Dataset entries
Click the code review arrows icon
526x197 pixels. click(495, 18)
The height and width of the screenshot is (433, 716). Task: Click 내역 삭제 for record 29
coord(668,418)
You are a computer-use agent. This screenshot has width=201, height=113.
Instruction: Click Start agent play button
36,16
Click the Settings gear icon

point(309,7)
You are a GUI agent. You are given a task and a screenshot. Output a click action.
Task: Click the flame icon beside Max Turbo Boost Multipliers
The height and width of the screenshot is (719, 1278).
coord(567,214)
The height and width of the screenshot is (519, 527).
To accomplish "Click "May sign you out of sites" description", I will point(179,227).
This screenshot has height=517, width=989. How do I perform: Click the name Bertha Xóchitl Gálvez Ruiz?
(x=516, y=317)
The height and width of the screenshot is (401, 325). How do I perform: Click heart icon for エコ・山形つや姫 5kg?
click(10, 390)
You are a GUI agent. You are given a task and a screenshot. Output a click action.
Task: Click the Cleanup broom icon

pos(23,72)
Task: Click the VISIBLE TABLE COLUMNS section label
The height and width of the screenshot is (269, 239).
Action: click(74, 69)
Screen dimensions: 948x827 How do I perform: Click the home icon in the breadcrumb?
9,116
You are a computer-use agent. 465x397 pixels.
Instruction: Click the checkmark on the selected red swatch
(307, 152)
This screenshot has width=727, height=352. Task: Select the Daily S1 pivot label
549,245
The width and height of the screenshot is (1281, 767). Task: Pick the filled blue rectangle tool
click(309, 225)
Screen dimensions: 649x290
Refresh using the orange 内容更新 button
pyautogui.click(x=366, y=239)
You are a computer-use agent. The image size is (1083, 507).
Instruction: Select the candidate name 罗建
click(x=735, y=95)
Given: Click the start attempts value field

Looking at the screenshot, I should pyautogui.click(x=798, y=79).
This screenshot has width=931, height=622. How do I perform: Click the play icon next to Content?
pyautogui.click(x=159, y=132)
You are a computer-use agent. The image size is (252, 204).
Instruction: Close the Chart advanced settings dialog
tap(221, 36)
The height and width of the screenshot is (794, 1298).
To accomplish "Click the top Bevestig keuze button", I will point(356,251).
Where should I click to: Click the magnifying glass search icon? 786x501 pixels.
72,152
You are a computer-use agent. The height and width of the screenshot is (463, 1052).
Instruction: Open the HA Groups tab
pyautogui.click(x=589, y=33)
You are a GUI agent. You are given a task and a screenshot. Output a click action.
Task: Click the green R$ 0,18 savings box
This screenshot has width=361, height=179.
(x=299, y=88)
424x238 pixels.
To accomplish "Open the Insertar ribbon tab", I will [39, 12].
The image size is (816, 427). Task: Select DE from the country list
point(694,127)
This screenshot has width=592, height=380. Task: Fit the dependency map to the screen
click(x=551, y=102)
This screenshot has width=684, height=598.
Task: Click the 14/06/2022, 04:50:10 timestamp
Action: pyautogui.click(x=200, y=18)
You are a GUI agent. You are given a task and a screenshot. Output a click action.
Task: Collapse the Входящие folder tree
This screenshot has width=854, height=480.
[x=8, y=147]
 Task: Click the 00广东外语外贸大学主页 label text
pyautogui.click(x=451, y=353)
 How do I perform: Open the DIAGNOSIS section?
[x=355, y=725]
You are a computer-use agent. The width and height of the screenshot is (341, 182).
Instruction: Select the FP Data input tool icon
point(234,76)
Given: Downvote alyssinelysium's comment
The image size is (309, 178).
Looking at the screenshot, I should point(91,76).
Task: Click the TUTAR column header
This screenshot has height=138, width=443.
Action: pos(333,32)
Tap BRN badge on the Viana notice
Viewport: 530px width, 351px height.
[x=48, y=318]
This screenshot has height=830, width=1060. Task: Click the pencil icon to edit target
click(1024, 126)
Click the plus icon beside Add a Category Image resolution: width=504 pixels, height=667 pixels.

## Exercise description:
Read through the entries and copy each line in which "computer" appears.

## Written answer:
You are a computer-use agent. This screenshot has width=201, height=113.
You are a computer-use agent. 465x397 pixels.
You are a computer-use agent. The image size is (1083, 507).
You are a computer-use agent. The image size is (252, 204).
You are a computer-use agent. The height and width of the screenshot is (463, 1052).
You are a computer-use agent. The width and height of the screenshot is (341, 182).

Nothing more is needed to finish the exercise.